Given that the Christmas season is associated with giving, rendering unto Caesar is a suitable blog topic even if it is compulsory rather than voluntary giving.
If there is a deficit and assuming that you actually want to eliminate it there are two basic tools that can be used – raise revenue or reduce spending. With a deficit of nearly 40 billion dollars, if you believe the deficit is that important an issue then one would expect that all policy tools at the government’s disposal would be used to combat the deficit. Missing from much of current discussion over the Federal deficit is the explicit question – should the federal government raise taxes to help reduce the deficit? For example, based on GDP in 2010 and a federal tax-ratio of 14 percent, I estimate there could have been additional federal tax revenues of 16.2 billion dollars bringing the deficit down to 23.6 billion dollars. If the ratio rose to 15 percent, an additional 32.5 billion dollars in tax revenue would be generated bringing the deficit in 2010 down to 7.3 billion dollars.
So, is it finally time to give more to the government? To help you mull it over, ponder the question over the sounds of Handel’s Hallelujah Chorus as performed in 2009 by the Choir of the London School of Economics. All the best of the Season and see you all in 2012. Livio.
Just to clarify, does this include payroll taxes like EI? CPP?
Posted by: Jim Sentance | December 17, 2011 at 12:23 PM
Hi Jim
I believe it includes EI but not CPP.
Posted by: Livio Di Matteo | December 17, 2011 at 12:51 PM
"Missing from much of current discussion over the Federal deficit is the explicit question – should the federal government raise taxes to help reduce the deficit?"
I wouldn't say it's missing, raising taxes (as least for corporations) formed part of the platforms of at least two of the opposition parties in the last election (I can't say I paid attention to the Greens or Bloc). Mind you, given the outcome, I think I know why it isn't something the current federal government is discussing.
Posted by: Bob Smith | December 17, 2011 at 04:02 PM
Jim:
CPP is not a payroll tax. This terminology is an American import and it is inapplicable to Canada's public retirement arrangements. The difference is that CPP+OAS and Social Security are different beasts with different structures.
In the US Social Security provides a first tranche of payments akin to OAS, a payment given to low-income earners which has a high benefit ratio, 90%. There are two additional tranches which replace 32% and 15% of income which are much more like CPP.

*GIVEN DATA*
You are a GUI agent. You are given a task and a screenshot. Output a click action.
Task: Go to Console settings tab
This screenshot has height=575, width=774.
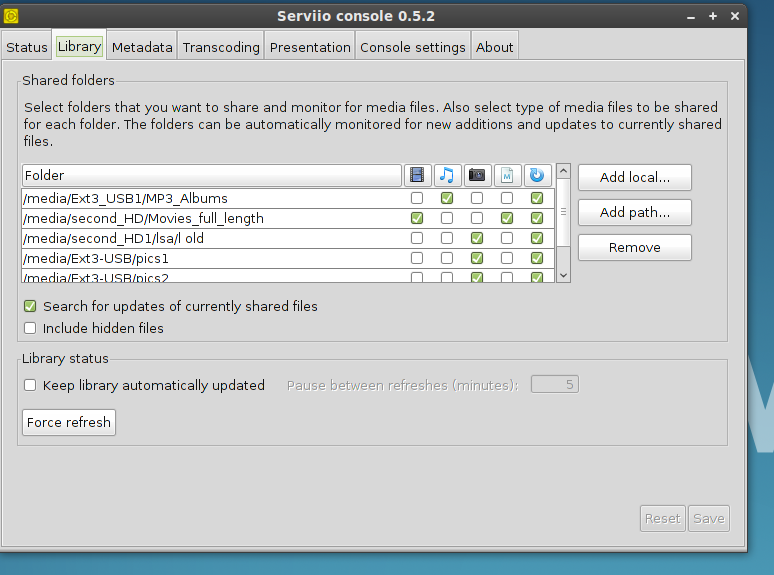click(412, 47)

*TASK SET*
**a)** According to the deficit post, how far would the 2010 deficit have come down if the federal tax ratio had risen to 15 percent?
**b)** Retype the deficit post from "Posted by: Bob" up to and including "with different structures.".

*TASK-BY-TASK RESULTS*
**a)** To 7.3 billion dollars.

**b)**
Posted by: Bob Smith | December 17, 2011 at 04:02 PM
Jim:
CPP is not a payroll tax. This terminology is an American import and it is inapplicable to Canada's public retirement arrangements. The difference is that CPP+OAS and Social Security are different beasts with different structures.